> **REQUIREMENT**:
Copy every record that follows, word for word.

═════ MATERIAL PROVIDED

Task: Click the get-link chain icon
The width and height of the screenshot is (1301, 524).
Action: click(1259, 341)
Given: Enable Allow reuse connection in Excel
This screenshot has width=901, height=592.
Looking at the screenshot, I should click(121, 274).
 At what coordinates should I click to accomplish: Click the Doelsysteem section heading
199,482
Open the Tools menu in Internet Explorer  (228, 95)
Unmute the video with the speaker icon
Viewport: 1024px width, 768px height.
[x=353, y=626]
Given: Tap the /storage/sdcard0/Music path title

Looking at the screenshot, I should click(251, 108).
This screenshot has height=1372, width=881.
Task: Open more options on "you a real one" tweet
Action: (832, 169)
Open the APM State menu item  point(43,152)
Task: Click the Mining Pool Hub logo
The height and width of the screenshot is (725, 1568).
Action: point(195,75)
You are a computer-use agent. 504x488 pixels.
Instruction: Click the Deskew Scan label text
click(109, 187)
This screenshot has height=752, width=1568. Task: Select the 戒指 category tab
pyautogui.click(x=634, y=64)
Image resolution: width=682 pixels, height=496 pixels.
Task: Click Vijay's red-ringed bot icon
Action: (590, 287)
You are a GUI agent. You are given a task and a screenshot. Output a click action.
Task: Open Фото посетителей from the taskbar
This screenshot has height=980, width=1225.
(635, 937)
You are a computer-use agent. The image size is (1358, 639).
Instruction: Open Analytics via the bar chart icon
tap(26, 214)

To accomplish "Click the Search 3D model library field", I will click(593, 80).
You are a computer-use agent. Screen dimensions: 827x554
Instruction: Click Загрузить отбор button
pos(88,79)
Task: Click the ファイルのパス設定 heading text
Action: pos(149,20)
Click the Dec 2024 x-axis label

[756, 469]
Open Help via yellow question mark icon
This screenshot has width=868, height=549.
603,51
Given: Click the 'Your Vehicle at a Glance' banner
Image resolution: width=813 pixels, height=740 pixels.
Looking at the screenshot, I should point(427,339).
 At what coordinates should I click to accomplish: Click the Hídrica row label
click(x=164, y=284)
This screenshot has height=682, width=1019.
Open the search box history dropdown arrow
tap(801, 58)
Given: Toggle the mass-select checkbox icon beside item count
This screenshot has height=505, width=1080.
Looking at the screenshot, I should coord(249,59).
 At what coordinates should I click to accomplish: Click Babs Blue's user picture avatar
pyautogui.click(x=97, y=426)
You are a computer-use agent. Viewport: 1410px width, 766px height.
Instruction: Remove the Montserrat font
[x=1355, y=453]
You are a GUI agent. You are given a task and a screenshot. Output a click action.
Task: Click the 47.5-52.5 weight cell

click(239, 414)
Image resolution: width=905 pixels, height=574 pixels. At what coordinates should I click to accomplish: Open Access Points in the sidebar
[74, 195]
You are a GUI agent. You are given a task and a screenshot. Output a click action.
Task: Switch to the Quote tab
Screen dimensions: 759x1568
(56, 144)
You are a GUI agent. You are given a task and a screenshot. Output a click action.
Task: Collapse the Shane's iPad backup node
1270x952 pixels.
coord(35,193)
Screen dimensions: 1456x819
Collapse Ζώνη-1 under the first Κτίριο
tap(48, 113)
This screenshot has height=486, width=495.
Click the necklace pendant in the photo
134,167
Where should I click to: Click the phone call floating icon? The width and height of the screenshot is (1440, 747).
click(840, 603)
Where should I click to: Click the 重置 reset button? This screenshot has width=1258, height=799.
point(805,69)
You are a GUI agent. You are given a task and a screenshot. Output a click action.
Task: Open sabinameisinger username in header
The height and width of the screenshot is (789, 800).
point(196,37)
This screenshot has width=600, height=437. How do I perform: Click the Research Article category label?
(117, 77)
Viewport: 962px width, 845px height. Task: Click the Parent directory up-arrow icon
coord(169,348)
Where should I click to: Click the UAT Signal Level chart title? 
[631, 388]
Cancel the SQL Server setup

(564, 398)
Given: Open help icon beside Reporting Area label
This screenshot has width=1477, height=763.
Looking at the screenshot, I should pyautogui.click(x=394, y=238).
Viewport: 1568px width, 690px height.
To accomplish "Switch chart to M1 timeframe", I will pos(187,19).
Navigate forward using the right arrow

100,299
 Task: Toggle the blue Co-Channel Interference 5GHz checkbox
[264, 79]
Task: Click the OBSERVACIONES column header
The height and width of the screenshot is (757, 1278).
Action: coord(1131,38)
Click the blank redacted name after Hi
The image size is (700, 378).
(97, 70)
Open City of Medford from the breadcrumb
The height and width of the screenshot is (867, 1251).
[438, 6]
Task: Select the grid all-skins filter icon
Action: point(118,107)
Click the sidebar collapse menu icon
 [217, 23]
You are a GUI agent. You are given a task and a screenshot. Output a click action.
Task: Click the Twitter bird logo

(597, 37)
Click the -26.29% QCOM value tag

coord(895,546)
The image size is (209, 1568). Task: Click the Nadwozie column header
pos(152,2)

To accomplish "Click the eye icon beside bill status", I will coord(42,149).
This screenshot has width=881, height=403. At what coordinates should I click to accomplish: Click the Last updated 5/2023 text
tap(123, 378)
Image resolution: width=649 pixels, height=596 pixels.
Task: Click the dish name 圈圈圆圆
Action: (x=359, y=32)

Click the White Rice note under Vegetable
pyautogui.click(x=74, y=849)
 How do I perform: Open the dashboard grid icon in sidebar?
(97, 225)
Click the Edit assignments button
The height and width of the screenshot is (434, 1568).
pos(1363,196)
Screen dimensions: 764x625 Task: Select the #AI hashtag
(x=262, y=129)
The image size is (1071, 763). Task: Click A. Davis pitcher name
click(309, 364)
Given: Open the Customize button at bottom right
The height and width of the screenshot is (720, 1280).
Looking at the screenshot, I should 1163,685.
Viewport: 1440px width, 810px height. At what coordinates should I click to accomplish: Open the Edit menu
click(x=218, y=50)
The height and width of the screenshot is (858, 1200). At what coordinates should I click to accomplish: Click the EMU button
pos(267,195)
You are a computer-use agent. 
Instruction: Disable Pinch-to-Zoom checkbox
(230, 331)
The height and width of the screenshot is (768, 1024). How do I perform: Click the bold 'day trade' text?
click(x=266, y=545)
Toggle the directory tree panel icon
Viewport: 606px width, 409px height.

══════════

> **SOLUTION TO THE EXERCISE**:
Task: Click the get-link chain icon
The width and height of the screenshot is (1301, 524).
Action: click(1259, 341)
Given: Enable Allow reuse connection in Excel
This screenshot has width=901, height=592.
Looking at the screenshot, I should click(121, 274).
 At what coordinates should I click to accomplish: Click the Doelsysteem section heading
199,482
Open the Tools menu in Internet Explorer  (228, 95)
Unmute the video with the speaker icon
Viewport: 1024px width, 768px height.
[x=353, y=626]
Given: Tap the /storage/sdcard0/Music path title

Looking at the screenshot, I should click(251, 108).
This screenshot has height=1372, width=881.
Task: Open more options on "you a real one" tweet
Action: (832, 169)
Open the APM State menu item  point(43,152)
Task: Click the Mining Pool Hub logo
The height and width of the screenshot is (725, 1568).
Action: point(195,75)
You are a computer-use agent. 504x488 pixels.
Instruction: Click the Deskew Scan label text
click(109, 187)
This screenshot has height=752, width=1568. Task: Select the 戒指 category tab
pyautogui.click(x=634, y=64)
Image resolution: width=682 pixels, height=496 pixels.
Task: Click Vijay's red-ringed bot icon
Action: (590, 287)
You are a GUI agent. You are given a task and a screenshot. Output a click action.
Task: Open Фото посетителей from the taskbar
This screenshot has height=980, width=1225.
(635, 937)
You are a computer-use agent. The image size is (1358, 639).
Instruction: Open Analytics via the bar chart icon
tap(26, 214)

To accomplish "Click the Search 3D model library field", I will click(593, 80).
You are a computer-use agent. Screen dimensions: 827x554
Instruction: Click Загрузить отбор button
pos(88,79)
Task: Click the ファイルのパス設定 heading text
Action: pos(149,20)
Click the Dec 2024 x-axis label

[756, 469]
Open Help via yellow question mark icon
This screenshot has width=868, height=549.
603,51
Given: Click the 'Your Vehicle at a Glance' banner
Image resolution: width=813 pixels, height=740 pixels.
Looking at the screenshot, I should point(427,339).
 At what coordinates should I click to accomplish: Click the Hídrica row label
click(x=164, y=284)
This screenshot has height=682, width=1019.
Open the search box history dropdown arrow
tap(801, 58)
Given: Toggle the mass-select checkbox icon beside item count
This screenshot has height=505, width=1080.
Looking at the screenshot, I should coord(249,59).
 At what coordinates should I click to accomplish: Click Babs Blue's user picture avatar
pyautogui.click(x=97, y=426)
You are a computer-use agent. Viewport: 1410px width, 766px height.
Instruction: Remove the Montserrat font
[x=1355, y=453]
You are a GUI agent. You are given a task and a screenshot. Output a click action.
Task: Click the 47.5-52.5 weight cell

click(239, 414)
Image resolution: width=905 pixels, height=574 pixels. At what coordinates should I click to accomplish: Open Access Points in the sidebar
[74, 195]
You are a GUI agent. You are given a task and a screenshot. Output a click action.
Task: Switch to the Quote tab
Screen dimensions: 759x1568
(56, 144)
You are a GUI agent. You are given a task and a screenshot. Output a click action.
Task: Collapse the Shane's iPad backup node
1270x952 pixels.
coord(35,193)
Screen dimensions: 1456x819
Collapse Ζώνη-1 under the first Κτίριο
tap(48, 113)
This screenshot has height=486, width=495.
Click the necklace pendant in the photo
134,167
Where should I click to: Click the phone call floating icon? The width and height of the screenshot is (1440, 747).
click(840, 603)
Where should I click to: Click the 重置 reset button? This screenshot has width=1258, height=799.
point(805,69)
You are a GUI agent. You are given a task and a screenshot. Output a click action.
Task: Open sabinameisinger username in header
The height and width of the screenshot is (789, 800).
point(196,37)
This screenshot has width=600, height=437. How do I perform: Click the Research Article category label?
(117, 77)
Viewport: 962px width, 845px height. Task: Click the Parent directory up-arrow icon
coord(169,348)
Where should I click to: Click the UAT Signal Level chart title? 
[631, 388]
Cancel the SQL Server setup

(564, 398)
Given: Open help icon beside Reporting Area label
This screenshot has width=1477, height=763.
Looking at the screenshot, I should pyautogui.click(x=394, y=238).
Viewport: 1568px width, 690px height.
To accomplish "Switch chart to M1 timeframe", I will pos(187,19).
Navigate forward using the right arrow

100,299
 Task: Toggle the blue Co-Channel Interference 5GHz checkbox
[264, 79]
Task: Click the OBSERVACIONES column header
The height and width of the screenshot is (757, 1278).
Action: coord(1131,38)
Click the blank redacted name after Hi
The image size is (700, 378).
(97, 70)
Open City of Medford from the breadcrumb
The height and width of the screenshot is (867, 1251).
[438, 6]
Task: Select the grid all-skins filter icon
Action: point(118,107)
Click the sidebar collapse menu icon
 [217, 23]
You are a GUI agent. You are given a task and a screenshot. Output a click action.
Task: Click the Twitter bird logo

(597, 37)
Click the -26.29% QCOM value tag

coord(895,546)
The image size is (209, 1568). Task: Click the Nadwozie column header
pos(152,2)

To accomplish "Click the eye icon beside bill status", I will coord(42,149).
This screenshot has width=881, height=403. At what coordinates should I click to accomplish: Click the Last updated 5/2023 text
tap(123, 378)
Image resolution: width=649 pixels, height=596 pixels.
Task: Click the dish name 圈圈圆圆
Action: (x=359, y=32)

Click the White Rice note under Vegetable
pyautogui.click(x=74, y=849)
 How do I perform: Open the dashboard grid icon in sidebar?
(97, 225)
Click the Edit assignments button
The height and width of the screenshot is (434, 1568).
pos(1363,196)
Screen dimensions: 764x625 Task: Select the #AI hashtag
(x=262, y=129)
The image size is (1071, 763). Task: Click A. Davis pitcher name
click(309, 364)
Given: Open the Customize button at bottom right
The height and width of the screenshot is (720, 1280).
Looking at the screenshot, I should 1163,685.
Viewport: 1440px width, 810px height. At what coordinates should I click to accomplish: Open the Edit menu
click(x=218, y=50)
The height and width of the screenshot is (858, 1200). At what coordinates should I click to accomplish: Click the EMU button
pos(267,195)
You are a computer-use agent. 
Instruction: Disable Pinch-to-Zoom checkbox
(230, 331)
The height and width of the screenshot is (768, 1024). How do I perform: Click the bold 'day trade' text?
click(x=266, y=545)
Toggle the directory tree panel icon
Viewport: 606px width, 409px height.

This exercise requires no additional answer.